▶ **Text segment**:
────────────────────
US Judge Refuses to Dismiss Charges Against Bradley Manning

Manning's defense lawyers particularly objected to the charge that he "aided the enemy"

The military judge presiding over the trial of Bradley Manning on Wednesday refused to dismiss all charges against the alleged whistleblower.

Private Bradley Manning, detained for over a year for allegedly leaking classified government documents to the anti-secrecy website Wikileaks, is currently going through pre-trial hearings. Army Colonel Denise Lind on Wednesday denied a motion from the defense to dismiss charges against Manning, including that he aided al-Qaeda by leaking the documents.

In seeking the dismissal, Manning’s lawyers argued that prosecutors were too slow to share required information with the defense, and that they should therefore be inadmissible.

But the defense also claimed that the charge that Manning “aided the enemy” – a charge that carries the potential for life in prison – was unreasonable and vague.

“Because the enemy had access to Internet and may go to the website, they are indirectly aiding the enemy?” Manning’s defense attorney David Coombs asked. “Most common-sense knowledge people would know the enemy uses the Internet.”
────────────────────
▶ **Tasks to perform**:
- A) Starting at "US Judge Refuses" and ending at "leaking the documents.", give that passage of the Manning article again with "Wikileaks" changed to "WikiLeaks".
- B) According to the Manning article, why did the defense object to the charge that Manning "aided the enemy"?

▶ **Given information**:
────────────────────
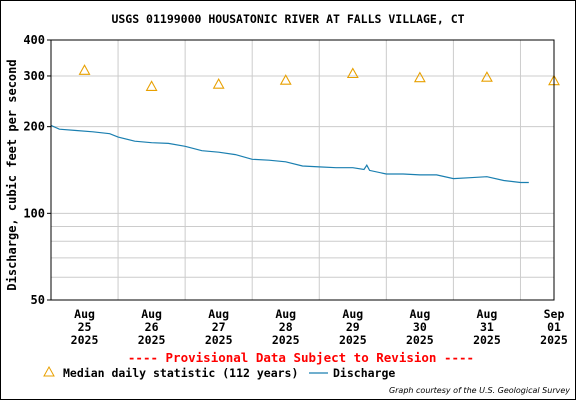 Image resolution: width=576 pixels, height=400 pixels. I want to click on discharge-series, so click(290, 154).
────────────────────
▶ **Task responses**:
- A)
US Judge Refuses to Dismiss Charges Against Bradley Manning

Manning's defense lawyers particularly objected to the charge that he "aided the enemy"

The military judge presiding over the trial of Bradley Manning on Wednesday refused to dismiss all charges against the alleged whistleblower.

Private Bradley Manning, detained for over a year for allegedly leaking classified government documents to the anti-secrecy website WikiLeaks, is currently going through pre-trial hearings. Army Colonel Denise Lind on Wednesday denied a motion from the defense to dismiss charges against Manning, including that he aided al-Qaeda by leaking the documents.

- B) The defense claimed the charge was unreasonable and vague. Defense attorney David Coombs questioned whether the enemy's ability to reach the website over the Internet meant that Manning was indirectly aiding the enemy, and he noted that most people would know the enemy uses the Internet.